### Your task
Return all lines from the entries below in which the word "computer" is present.

### Extracted data entries
========================================
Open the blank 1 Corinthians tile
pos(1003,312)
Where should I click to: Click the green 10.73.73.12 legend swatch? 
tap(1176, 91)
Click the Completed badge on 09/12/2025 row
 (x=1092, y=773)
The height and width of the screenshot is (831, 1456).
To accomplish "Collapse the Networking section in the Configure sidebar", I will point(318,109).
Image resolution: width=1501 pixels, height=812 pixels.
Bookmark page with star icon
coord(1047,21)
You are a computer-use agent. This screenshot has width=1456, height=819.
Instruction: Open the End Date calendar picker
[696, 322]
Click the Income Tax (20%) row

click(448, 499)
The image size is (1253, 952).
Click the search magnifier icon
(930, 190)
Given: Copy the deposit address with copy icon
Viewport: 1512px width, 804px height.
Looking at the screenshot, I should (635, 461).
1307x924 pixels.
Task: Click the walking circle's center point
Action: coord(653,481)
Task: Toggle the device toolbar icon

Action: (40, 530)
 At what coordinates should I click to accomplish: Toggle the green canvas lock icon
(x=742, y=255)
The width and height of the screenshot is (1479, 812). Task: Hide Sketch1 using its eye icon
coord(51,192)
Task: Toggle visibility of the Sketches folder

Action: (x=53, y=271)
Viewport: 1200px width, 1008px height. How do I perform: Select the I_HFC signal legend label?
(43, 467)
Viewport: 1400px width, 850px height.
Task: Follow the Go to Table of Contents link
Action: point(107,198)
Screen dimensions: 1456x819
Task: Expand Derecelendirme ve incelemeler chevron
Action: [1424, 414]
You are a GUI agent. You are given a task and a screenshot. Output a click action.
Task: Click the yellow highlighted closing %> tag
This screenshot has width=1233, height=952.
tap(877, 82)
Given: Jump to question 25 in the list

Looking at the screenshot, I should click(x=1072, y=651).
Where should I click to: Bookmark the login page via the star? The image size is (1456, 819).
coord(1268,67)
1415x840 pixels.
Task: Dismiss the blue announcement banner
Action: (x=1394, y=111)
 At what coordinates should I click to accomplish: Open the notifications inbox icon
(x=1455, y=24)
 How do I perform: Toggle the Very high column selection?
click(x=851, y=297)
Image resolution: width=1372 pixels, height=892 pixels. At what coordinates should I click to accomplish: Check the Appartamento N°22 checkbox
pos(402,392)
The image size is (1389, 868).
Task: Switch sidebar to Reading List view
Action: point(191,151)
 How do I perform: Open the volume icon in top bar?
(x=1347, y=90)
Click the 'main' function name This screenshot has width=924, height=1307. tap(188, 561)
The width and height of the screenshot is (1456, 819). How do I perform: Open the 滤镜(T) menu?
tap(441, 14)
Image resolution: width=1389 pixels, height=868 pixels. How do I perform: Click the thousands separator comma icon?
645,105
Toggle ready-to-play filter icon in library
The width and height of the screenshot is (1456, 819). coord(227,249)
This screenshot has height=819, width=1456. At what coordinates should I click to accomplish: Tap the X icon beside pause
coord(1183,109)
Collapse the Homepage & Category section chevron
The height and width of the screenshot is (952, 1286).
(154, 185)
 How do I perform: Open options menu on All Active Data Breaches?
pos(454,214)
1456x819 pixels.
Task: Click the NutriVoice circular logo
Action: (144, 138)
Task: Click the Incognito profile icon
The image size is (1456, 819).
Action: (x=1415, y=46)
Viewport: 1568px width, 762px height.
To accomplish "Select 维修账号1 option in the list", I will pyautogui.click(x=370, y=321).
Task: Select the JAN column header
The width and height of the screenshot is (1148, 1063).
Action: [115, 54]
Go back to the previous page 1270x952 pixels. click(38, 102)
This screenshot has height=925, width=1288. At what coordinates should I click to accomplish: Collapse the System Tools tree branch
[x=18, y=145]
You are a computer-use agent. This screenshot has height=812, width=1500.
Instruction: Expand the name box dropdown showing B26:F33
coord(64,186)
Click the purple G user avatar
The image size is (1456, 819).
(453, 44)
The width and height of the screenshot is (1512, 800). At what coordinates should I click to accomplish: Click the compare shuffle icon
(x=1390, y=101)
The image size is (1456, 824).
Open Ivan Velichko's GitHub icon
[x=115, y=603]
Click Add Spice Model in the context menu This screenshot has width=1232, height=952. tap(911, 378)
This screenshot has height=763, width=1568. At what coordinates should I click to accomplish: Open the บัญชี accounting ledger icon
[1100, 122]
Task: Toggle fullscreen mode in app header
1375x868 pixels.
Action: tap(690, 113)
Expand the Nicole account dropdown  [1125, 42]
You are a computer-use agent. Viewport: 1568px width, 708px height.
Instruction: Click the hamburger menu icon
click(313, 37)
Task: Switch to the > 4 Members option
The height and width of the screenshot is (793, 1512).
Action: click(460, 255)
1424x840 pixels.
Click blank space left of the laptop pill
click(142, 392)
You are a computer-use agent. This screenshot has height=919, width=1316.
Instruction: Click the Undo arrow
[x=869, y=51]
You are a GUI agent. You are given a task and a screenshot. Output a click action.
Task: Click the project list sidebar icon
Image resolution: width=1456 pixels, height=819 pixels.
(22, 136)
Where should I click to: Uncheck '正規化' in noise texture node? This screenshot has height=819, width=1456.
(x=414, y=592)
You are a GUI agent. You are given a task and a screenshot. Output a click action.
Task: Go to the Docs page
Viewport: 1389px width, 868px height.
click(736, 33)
========================================
### Exercise response
You are a computer-use agent. This screenshot has width=1456, height=819.
You are a computer-use agent. This screenshot has height=812, width=1500.
You are a computer-use agent. Viewport: 1568px width, 708px height.
You are a computer-use agent. This screenshot has height=919, width=1316.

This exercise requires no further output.